» Problem description:
Copy out all of the material. Every line must match the original.

» Record set:
------

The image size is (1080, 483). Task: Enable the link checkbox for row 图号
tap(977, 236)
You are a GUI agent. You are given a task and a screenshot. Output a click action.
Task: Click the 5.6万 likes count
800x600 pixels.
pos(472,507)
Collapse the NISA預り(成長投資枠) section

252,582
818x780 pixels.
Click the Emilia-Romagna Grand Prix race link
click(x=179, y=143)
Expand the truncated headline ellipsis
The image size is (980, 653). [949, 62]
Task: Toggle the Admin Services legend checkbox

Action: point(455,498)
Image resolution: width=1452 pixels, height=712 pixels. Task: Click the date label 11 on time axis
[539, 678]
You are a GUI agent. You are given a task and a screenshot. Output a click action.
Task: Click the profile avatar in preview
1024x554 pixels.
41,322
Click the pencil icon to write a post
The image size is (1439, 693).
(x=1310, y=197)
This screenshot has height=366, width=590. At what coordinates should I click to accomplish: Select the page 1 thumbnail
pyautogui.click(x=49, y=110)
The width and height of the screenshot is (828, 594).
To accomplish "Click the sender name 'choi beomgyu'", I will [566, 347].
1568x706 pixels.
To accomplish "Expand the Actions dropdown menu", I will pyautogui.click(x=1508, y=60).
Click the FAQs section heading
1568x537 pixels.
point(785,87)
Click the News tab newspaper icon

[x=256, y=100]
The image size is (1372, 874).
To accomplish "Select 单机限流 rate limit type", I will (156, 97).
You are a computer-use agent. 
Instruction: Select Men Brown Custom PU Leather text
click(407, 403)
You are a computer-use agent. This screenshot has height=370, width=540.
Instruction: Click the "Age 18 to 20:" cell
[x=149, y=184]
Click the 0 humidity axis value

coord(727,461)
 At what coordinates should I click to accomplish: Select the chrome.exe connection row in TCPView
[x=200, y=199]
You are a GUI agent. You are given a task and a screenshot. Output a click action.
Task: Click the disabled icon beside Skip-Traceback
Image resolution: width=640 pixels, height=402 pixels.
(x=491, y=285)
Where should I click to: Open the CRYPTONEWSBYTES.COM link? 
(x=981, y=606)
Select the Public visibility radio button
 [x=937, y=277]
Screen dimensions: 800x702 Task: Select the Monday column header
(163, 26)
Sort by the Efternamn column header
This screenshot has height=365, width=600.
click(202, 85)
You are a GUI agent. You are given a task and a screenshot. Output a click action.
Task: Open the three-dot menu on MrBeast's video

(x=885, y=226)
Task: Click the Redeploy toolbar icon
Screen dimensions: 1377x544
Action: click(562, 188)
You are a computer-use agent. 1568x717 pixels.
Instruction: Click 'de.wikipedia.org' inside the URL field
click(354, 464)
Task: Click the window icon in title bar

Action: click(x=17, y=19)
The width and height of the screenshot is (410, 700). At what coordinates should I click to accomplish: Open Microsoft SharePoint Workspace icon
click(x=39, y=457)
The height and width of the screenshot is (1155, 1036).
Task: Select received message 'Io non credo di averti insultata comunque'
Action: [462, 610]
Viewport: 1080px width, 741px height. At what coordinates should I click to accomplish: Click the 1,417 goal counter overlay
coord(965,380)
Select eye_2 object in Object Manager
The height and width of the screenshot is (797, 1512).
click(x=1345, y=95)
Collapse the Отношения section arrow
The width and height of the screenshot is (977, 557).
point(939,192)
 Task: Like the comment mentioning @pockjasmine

------

» Solved exercise:
The image size is (1080, 483). Task: Enable the link checkbox for row 图号
tap(977, 236)
You are a GUI agent. You are given a task and a screenshot. Output a click action.
Task: Click the 5.6万 likes count
800x600 pixels.
pos(472,507)
Collapse the NISA預り(成長投資枠) section

252,582
818x780 pixels.
Click the Emilia-Romagna Grand Prix race link
click(x=179, y=143)
Expand the truncated headline ellipsis
The image size is (980, 653). [949, 62]
Task: Toggle the Admin Services legend checkbox

Action: point(455,498)
Image resolution: width=1452 pixels, height=712 pixels. Task: Click the date label 11 on time axis
[539, 678]
You are a GUI agent. You are given a task and a screenshot. Output a click action.
Task: Click the profile avatar in preview
1024x554 pixels.
41,322
Click the pencil icon to write a post
The image size is (1439, 693).
(x=1310, y=197)
This screenshot has height=366, width=590. At what coordinates should I click to accomplish: Select the page 1 thumbnail
pyautogui.click(x=49, y=110)
The width and height of the screenshot is (828, 594).
To accomplish "Click the sender name 'choi beomgyu'", I will [566, 347].
1568x706 pixels.
To accomplish "Expand the Actions dropdown menu", I will pyautogui.click(x=1508, y=60).
Click the FAQs section heading
1568x537 pixels.
point(785,87)
Click the News tab newspaper icon

[x=256, y=100]
The image size is (1372, 874).
To accomplish "Select 单机限流 rate limit type", I will (156, 97).
You are a computer-use agent. 
Instruction: Select Men Brown Custom PU Leather text
click(407, 403)
You are a computer-use agent. This screenshot has height=370, width=540.
Instruction: Click the "Age 18 to 20:" cell
[x=149, y=184]
Click the 0 humidity axis value

coord(727,461)
 At what coordinates should I click to accomplish: Select the chrome.exe connection row in TCPView
[x=200, y=199]
You are a GUI agent. You are given a task and a screenshot. Output a click action.
Task: Click the disabled icon beside Skip-Traceback
Image resolution: width=640 pixels, height=402 pixels.
(x=491, y=285)
Where should I click to: Open the CRYPTONEWSBYTES.COM link? 
(x=981, y=606)
Select the Public visibility radio button
 [x=937, y=277]
Screen dimensions: 800x702 Task: Select the Monday column header
(163, 26)
Sort by the Efternamn column header
This screenshot has height=365, width=600.
click(202, 85)
You are a GUI agent. You are given a task and a screenshot. Output a click action.
Task: Open the three-dot menu on MrBeast's video

(x=885, y=226)
Task: Click the Redeploy toolbar icon
Screen dimensions: 1377x544
Action: click(562, 188)
You are a computer-use agent. 1568x717 pixels.
Instruction: Click 'de.wikipedia.org' inside the URL field
click(354, 464)
Task: Click the window icon in title bar

Action: click(x=17, y=19)
The width and height of the screenshot is (410, 700). At what coordinates should I click to accomplish: Open Microsoft SharePoint Workspace icon
click(x=39, y=457)
The height and width of the screenshot is (1155, 1036).
Task: Select received message 'Io non credo di averti insultata comunque'
Action: [462, 610]
Viewport: 1080px width, 741px height. At what coordinates should I click to accomplish: Click the 1,417 goal counter overlay
coord(965,380)
Select eye_2 object in Object Manager
The height and width of the screenshot is (797, 1512).
click(x=1345, y=95)
Collapse the Отношения section arrow
The width and height of the screenshot is (977, 557).
point(939,192)
 Task: Like the comment mentioning @pockjasmine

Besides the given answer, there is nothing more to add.